> Teks Bacaan:
Latar belakang pertempuran
Mendung kesedihan masih saja menyelimuti kota Makkah. Tak bisa dipungkiri lagi bahwa kaum Musyrikin Quraisy tak mampu menyembunyikan duka lara mendalam perihal kekalahan telak mereka pada perang Badar tahun ke-2 Hijriyah, hati mereka tersayat pilu tak terkira. Berita kalahnya pasukan Quraisy terasa begitu cepat menyebar keseluruh penjuru kota Makkah, bak awan bergerak menutupi celah celah langit yang kosong di musim penghujan. Namun sangat disayangkan, kekalahan telak kaum paganis Quraisy pada perang itu tak mampu merubah sikap bengis mereka terhadap kaum muslimin. Dendam kesumat nan membara tertancap kokoh dalam hati mereka, tewasnya tokoh-tokoh Quraisy berstrata sosial tinggi pada peristiwa nahas itu semakin menambah kental kebencian Quraisy terhadap kaum muslimin.
Persiapan pasukan Quraisy
Tokoh-tokoh Quraisy seperti  Ikrimah bin Abu Jahal, Shafwan bin Umayah, dan Abu Sufyan bin Harb (sebelum mereka masuk Islam) bangkit sebagai pelopor-pelopor yang sangat getol mengobarkan api balas dendam terhadap Islam dan pemeluknya. Para orator ulung bangsa Arab tersebut menempuh langkah-langkah strategis  untuk memuluskan program balas dendam tersebut, mula-mula mereka melarang warga Makkah meratapi kematian korban tewas perang Badar kemudian menunda pembayaran tebusan kepada kaum muslim untuk membebaskan tawanan Quraisy yang masih tersisa di Madinah. Mereka sibuk menggalang dana untuk menyongsong aksi balas dendam, mereka datang kepada para pemilik kafilah dagang Quraisy yang merupakan pemicu utama terjadinya perang Badar, seraya menyeru :
”Wahai orang-orang Quraisy! Sungguh Muhammad telah menganiaya kalian serta membunuh tokoh-tokoh kalian! Maka bantulah kami dengan harta kalian untuk membalasnya! Mudah-mudahan kami bisa menuntut balas terhadap mereka.”

> Latihan Singkat:
Salin secara persis bagian teks bacaan mulai dari "Latar belakang pertempuran" hingga "Quraisy terhadap kaum muslimin.". Data di bawah ini diambil dari sumber yang berbeda.

> Data yang Ditampilkan:

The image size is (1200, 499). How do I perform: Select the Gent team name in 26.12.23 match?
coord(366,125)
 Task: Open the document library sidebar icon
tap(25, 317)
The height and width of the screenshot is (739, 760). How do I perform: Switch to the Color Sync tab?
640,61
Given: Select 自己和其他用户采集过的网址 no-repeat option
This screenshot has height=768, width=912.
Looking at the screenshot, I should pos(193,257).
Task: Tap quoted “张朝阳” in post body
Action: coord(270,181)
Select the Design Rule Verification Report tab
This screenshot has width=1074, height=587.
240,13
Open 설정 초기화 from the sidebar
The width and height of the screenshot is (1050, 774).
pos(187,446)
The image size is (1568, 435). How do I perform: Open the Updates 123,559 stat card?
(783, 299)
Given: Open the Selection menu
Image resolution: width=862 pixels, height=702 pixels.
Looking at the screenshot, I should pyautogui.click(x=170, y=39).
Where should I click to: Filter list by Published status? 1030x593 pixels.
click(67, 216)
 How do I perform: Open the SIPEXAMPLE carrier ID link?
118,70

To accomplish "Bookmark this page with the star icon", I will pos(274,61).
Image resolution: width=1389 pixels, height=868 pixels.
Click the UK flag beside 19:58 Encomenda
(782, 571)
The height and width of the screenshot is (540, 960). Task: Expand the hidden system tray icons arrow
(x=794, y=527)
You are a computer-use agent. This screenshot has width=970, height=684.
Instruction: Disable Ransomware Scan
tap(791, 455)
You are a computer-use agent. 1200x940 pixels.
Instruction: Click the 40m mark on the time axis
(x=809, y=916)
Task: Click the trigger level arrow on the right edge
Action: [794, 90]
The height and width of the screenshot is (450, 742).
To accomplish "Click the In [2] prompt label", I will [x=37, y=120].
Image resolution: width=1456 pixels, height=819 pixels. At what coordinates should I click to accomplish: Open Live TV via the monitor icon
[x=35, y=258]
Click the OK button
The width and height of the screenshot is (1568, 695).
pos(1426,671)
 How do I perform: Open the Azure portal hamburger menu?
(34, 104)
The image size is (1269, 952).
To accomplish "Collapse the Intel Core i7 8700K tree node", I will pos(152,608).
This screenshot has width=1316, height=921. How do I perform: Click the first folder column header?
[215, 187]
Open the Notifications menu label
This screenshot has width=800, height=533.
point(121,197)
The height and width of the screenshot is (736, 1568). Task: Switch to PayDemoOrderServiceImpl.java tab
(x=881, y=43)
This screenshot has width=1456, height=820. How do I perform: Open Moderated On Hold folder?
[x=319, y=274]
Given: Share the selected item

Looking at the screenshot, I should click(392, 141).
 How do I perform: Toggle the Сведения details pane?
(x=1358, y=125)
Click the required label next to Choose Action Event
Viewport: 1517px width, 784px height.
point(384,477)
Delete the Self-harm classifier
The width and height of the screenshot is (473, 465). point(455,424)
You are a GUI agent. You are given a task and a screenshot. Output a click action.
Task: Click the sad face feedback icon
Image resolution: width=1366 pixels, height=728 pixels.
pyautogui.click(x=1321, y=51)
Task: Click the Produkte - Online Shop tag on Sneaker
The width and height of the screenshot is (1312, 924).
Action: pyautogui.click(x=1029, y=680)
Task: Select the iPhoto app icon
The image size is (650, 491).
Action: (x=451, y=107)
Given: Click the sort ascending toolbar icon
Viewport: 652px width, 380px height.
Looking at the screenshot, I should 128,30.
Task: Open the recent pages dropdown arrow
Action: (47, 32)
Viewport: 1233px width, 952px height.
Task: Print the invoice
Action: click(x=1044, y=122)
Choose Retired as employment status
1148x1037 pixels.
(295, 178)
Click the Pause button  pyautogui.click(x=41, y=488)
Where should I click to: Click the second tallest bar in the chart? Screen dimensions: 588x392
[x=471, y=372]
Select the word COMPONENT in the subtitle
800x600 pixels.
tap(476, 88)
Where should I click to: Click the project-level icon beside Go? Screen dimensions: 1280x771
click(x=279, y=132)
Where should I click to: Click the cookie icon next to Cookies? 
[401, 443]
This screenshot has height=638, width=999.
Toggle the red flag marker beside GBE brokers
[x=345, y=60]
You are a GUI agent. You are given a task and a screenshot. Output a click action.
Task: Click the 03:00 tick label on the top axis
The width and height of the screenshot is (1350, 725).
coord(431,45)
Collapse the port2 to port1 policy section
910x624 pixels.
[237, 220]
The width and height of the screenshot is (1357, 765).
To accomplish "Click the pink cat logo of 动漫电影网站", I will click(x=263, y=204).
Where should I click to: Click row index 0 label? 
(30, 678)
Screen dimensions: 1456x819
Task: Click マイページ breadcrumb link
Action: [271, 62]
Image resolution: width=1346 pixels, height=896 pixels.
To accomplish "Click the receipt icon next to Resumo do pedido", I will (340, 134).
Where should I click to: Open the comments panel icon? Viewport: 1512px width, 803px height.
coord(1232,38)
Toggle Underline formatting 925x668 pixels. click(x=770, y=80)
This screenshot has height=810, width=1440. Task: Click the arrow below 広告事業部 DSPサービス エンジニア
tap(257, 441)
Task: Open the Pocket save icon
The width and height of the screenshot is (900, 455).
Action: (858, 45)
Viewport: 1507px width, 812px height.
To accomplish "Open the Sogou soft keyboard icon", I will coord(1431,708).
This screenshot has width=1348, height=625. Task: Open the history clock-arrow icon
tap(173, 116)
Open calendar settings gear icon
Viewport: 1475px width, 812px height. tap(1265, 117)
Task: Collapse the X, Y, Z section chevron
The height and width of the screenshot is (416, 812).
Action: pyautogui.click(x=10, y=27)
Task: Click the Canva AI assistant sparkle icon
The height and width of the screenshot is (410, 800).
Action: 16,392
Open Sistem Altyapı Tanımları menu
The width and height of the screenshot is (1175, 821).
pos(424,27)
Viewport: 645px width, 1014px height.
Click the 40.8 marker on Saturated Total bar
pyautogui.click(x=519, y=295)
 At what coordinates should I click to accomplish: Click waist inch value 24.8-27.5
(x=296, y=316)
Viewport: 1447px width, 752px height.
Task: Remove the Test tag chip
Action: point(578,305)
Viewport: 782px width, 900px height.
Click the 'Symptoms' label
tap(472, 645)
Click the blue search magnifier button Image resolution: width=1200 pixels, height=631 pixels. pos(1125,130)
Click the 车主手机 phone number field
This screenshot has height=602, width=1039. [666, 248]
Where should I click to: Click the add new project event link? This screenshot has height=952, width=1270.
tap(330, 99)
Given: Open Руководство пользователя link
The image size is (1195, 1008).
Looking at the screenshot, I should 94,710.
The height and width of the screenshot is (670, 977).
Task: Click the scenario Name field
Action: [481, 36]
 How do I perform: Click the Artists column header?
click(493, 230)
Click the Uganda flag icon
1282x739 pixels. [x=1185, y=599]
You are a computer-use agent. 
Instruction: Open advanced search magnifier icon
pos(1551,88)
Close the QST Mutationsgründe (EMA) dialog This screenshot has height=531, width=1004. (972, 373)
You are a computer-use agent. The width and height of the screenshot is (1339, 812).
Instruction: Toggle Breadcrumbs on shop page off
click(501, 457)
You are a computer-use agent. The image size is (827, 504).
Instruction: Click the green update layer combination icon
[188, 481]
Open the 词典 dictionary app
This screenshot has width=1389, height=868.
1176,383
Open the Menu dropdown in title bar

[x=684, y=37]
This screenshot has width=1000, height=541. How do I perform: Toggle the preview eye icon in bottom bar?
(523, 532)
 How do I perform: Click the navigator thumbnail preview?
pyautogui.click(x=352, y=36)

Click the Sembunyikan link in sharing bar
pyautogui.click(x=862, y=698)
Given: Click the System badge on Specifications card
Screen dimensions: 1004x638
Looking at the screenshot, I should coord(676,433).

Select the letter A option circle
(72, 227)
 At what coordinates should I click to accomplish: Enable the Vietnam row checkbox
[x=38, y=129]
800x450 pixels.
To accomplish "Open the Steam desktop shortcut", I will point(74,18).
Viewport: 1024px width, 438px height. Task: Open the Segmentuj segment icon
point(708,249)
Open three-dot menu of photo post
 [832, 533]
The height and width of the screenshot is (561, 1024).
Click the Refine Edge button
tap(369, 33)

> Hasil Latihan:
Latar belakang pertempuran
Mendung kesedihan masih saja menyelimuti kota Makkah. Tak bisa dipungkiri lagi bahwa kaum Musyrikin Quraisy tak mampu menyembunyikan duka lara mendalam perihal kekalahan telak mereka pada perang Badar tahun ke-2 Hijriyah, hati mereka tersayat pilu tak terkira. Berita kalahnya pasukan Quraisy terasa begitu cepat menyebar keseluruh penjuru kota Makkah, bak awan bergerak menutupi celah celah langit yang kosong di musim penghujan. Namun sangat disayangkan, kekalahan telak kaum paganis Quraisy pada perang itu tak mampu merubah sikap bengis mereka terhadap kaum muslimin. Dendam kesumat nan membara tertancap kokoh dalam hati mereka, tewasnya tokoh-tokoh Quraisy berstrata sosial tinggi pada peristiwa nahas itu semakin menambah kental kebencian Quraisy terhadap kaum muslimin.